By Muriel Mirak-Weissbach
Special to the Mirror-Spectator
BERLIN — Turkey’s offensive in northern Syria is coming under growing censure throughout Europe. It will be high on the list of foreign policy challenges facing the German government which has just come into being. Under the leadership of Chancellor Angela Merkel, a new version of the grand coalition made up of her CDU and sister party CSU, together with the Social Democrats (SPD), was officially constituted in mid March.
Turkey launched its military offensive aimed at Afrin on January 20, and justified its massive deployment of military strength as “self-defense.” But is the claim substantiated? If it were, Turkey would have the right to respond militarily, according to international law, as long as it did so in a “proportionate and measured manner,” as NATO secretary general Stoltenberg put it.

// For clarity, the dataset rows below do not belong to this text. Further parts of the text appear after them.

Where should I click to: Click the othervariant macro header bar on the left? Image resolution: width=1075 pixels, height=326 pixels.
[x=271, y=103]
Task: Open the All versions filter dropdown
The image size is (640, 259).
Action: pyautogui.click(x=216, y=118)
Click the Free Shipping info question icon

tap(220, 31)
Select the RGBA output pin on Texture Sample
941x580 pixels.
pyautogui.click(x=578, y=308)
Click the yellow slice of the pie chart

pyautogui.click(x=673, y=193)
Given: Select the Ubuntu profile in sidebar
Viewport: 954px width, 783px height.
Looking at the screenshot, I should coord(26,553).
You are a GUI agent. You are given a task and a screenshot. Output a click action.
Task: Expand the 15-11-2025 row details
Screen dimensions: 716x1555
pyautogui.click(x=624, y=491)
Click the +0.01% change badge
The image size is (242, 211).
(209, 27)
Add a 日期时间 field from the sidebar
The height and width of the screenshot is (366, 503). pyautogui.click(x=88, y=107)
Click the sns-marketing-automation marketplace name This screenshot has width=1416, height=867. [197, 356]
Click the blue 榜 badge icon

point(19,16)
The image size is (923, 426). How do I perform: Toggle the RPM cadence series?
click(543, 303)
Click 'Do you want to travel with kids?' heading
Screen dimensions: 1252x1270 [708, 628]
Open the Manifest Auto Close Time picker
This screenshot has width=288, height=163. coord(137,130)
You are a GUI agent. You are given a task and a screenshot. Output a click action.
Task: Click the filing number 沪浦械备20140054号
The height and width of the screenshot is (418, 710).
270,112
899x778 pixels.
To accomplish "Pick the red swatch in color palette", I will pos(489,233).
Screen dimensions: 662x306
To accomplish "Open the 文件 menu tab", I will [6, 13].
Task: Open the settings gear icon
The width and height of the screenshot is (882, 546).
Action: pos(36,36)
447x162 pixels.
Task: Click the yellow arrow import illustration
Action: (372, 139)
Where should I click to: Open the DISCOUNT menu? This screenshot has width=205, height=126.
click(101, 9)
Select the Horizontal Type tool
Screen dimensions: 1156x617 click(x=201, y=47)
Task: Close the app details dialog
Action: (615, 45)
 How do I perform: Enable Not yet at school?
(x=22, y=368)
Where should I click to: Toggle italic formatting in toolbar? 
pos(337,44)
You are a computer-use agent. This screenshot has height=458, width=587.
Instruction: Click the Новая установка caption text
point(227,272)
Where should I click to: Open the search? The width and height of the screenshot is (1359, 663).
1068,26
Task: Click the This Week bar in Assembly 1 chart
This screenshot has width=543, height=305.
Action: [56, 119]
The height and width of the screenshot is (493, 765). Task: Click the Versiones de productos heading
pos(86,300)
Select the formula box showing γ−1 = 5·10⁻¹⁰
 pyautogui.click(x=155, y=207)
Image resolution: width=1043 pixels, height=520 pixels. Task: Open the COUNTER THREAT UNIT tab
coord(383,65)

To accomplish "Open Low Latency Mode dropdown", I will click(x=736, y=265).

The reports of civilian casualties speak of hundreds of innocents, mainly women and children; and Turkish President Recep Tayyip Erdogan has stated that over 3,000 Kurds, whom he defined “terrorists,” have been “neutralized.” Massive destruction of infrastructure has resulted from the bombardments. This does not look proportionate or measured.
In fact, not only is the claim to self-defense dubious; it is becoming evident that the Turkish action, cynically named “Operation Olive Branch,” constitutes a violation of international law.